- Born: Bernard Leon Schwartz December 13, 1925 New York City, U.S.
- Died: March 12, 2024 (aged 98) New York City, U.S.
- Education: City University of New York (BS)
- Occupation: Businessman
- Known for: Chairman and CEO, Loral Space & Communications
- Spouses: Irene Zanderer; Denise Jansen;
- Children: 2

= Bernard L. Schwartz =

American businessman (1935–2024)

Bernard Leon Schwartz (December 13, 1925 – March 12, 2024) was an American businessman who was chairman of the board and CEO of Loral Space & Communications, a position he held for 34 years. He also served as chairman and CEO of K&F Industries, Inc., and president and CEO of Globalstar Telecommunications. He retired from Loral and his positions at its various subsidiaries and affiliates as of March 1, 2006. He was latterly the chairman and CEO of BLS Investments, his own investment firm located in Manhattan.

==Biography==
Schwartz was born in Brooklyn, New York. and grew up in the Bensonhurst neighborhood of Brooklyn. He was Jewish. Schwartz graduated from Townsend Harris High School in NYC. He held a B.S. in finance and an honorary doctorate of science from City University of New York.
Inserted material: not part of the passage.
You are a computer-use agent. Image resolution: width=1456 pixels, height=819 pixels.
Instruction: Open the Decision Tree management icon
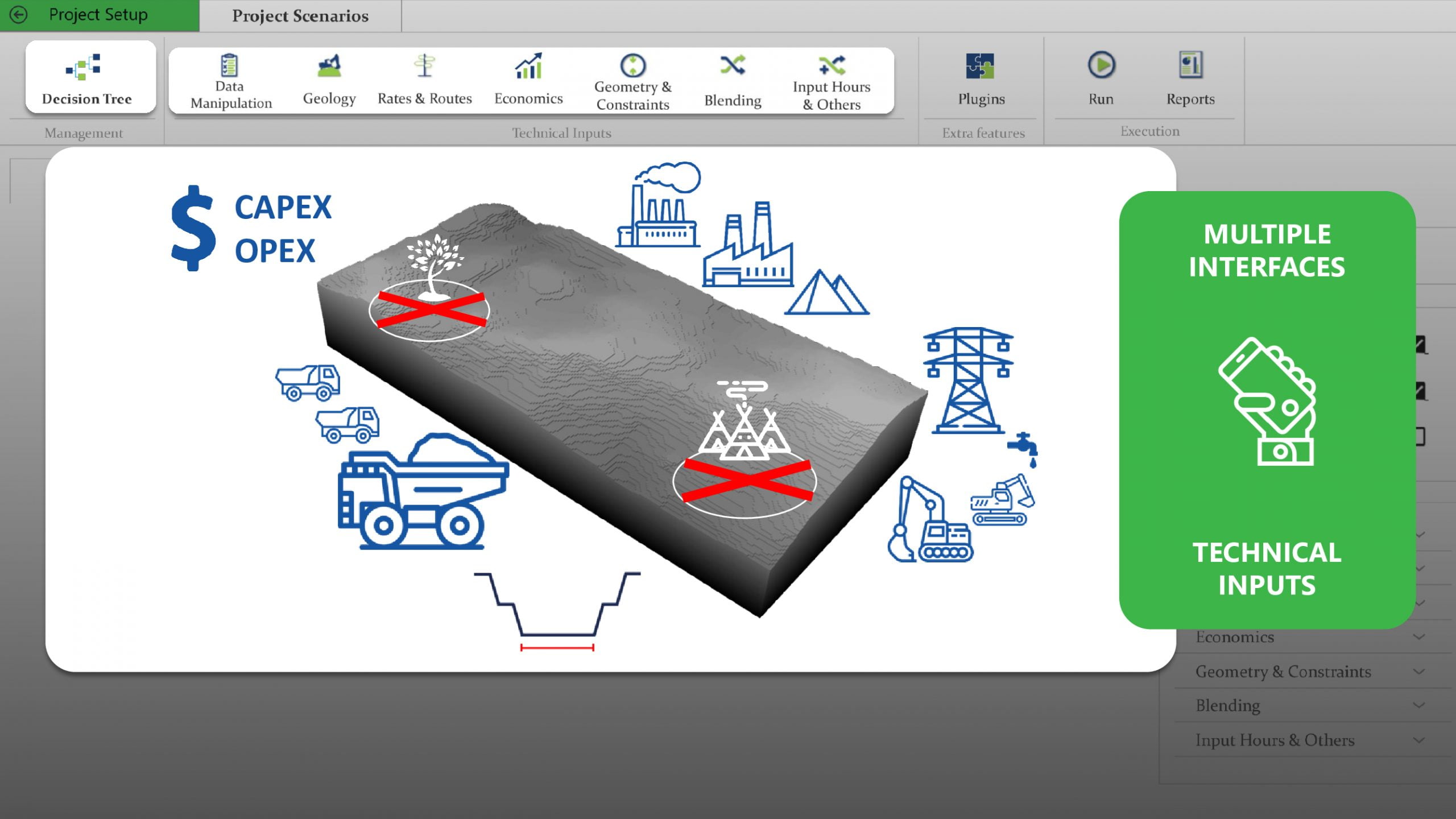click(84, 67)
He was a World War II veteran, having served in the US Army Air Corps. After school, he worked as an accountant eventually becoming a partner at a Wall Street firm. He then went on to serve as a vice president of American President Lines and then president of Reliance Insurance Co. (formerly Leasco) for four years. In 1972, he bought a 12% stake in Loral Corporation, a New York Stock Exchange-listed manufacturer of satellites and satellite systems, where he served as its Chairman and CEO for 34 years.

==Political activities==
Schwartz was a lifelong Democrat. According to NBC News, he was the largest single contributor to the Democratic Party from 1992 to 1996. In 1996, he celebrated his 71st birthday with Bill and Hillary Clinton at the White House. In 1998 Schwartz became embroiled in a campaign donations scandal and an alleged transfer of missile technology to China that occurred in 1996. He was exonerated of any wrongdoing in the campaign finance matter after a Justice Department investigation. Loral settled the missile transfer matter with the Justice Department in 2002, paying a $14 million fine and admitting no wrongdoing.

In 2016, Schwartz donated US$1 million to Priorities USA Action, a Super PAC supporting Democratic presidential candidate Hillary Clinton. Schwartz is also in the $5 million – $10 million bracket of donors to the Clinton Foundation.

==Foreign Policy==
In 2002, the Bernard L. Schwartz Senior Fellowship in Business and Foreign Policy was established at the Council on Foreign Relations with a gift from the Bernard and Irene Schwartz Foundation. The fellowship was created to focus on the global integration of financial markets and its implications for U.S. economic and foreign policy. Schwartz did not actually become a member of the Council on Foreign Relations until 2003, the following year.

==Personal life==
Schwartz was married to the former Irene Zanderer and lived in New York City; she died in 2014. They had two daughters. He remarried to Denise Jansen. Schwartz was a member of the United Jewish Appeal Federation's real estate committee. In 2002, he and his wife donated $5 million to Baruch College.

Schwartz died at his home in Manhattan on March 12, 2024, at the age of 98.